[start Reading passage]

I can’t multitask and neither can you

I think the reason why I am such a sucky blogger (read: why I don’t blog every day or even every other day) is because I can’t multitask.

I watch TV and have my laptop on my lap (where it should be), its hunka hunka burnin’ love battery slowly burning a hole down into the top of my left thigh, and I find that I am either engrossed in writing my post and I just missed Jon Stewart’s last three jokes, or I am laughing hysterically, gazing into his steely-grey pools of truth, my hands limply hovering over the keyboard.

This leaves me with a choice.  Do I have a life, or do I blog?

But if I don’t have a life, I’ll have nothing to blog about!

So I alternate.

I do fun things, and then time stops so I can blog about them.  You know, like Evie Garland from Out of This World, one of the best TV shows from my adolescence.  Oh, the possibilities!  Oh, to have the stunning blond basketball star Chris as a boyfriend!  To have an alien dad talk to me from a glowing box!  To have….Uncle Beeno!

[end Reading passage]

* _Tasks to complete_:
[a] Answer these questions about the blog post on multitasking, one line each:
(i) Whose jokes does the writer miss while absorbed in writing a post?
(ii) What choice does the writer say this leaves?
(iii) Which TV show featured Evie Garland?
[b] Write a continuation of the blog post about multitasking, starting right after its final sentence.

[start Material]

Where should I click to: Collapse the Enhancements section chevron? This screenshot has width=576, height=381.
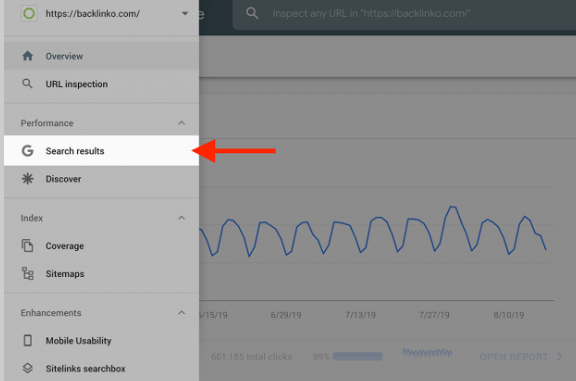181,313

[end Material]

* _Task-by-task outputs_:
[a]
(i) Jon Stewart's
(ii) Whether to have a life or to blog
(iii) Out of This World

[b]
I maintain that humans are incapable of multitasking.  I don’t care who protests, it just ain’t true.  When your brain is doing Thing 1, you have all your neurons working on it.  The second you add in Thing 2 (or try to), the quality of your work on both tasks plummets, and you actually have to split attention between the two; attention is not being paid simultaneously, at least not conscious attention.

For this reason, it is no one’s business to text and drive, or even talk using a hands-free device while driving.  It just can’t be done well or safely.  I can’t do it, and I know none of y’all can do it.

But I digress.

How do you writers do it?  I imagine writers have writing time and then living time…but if writers are writing all the time for a living (ha), then are they living less?  Do y’all feel like time stands still when you write?

Now I’ll allow this LSD trip to run its course while all of you enlighten me on these very important questions.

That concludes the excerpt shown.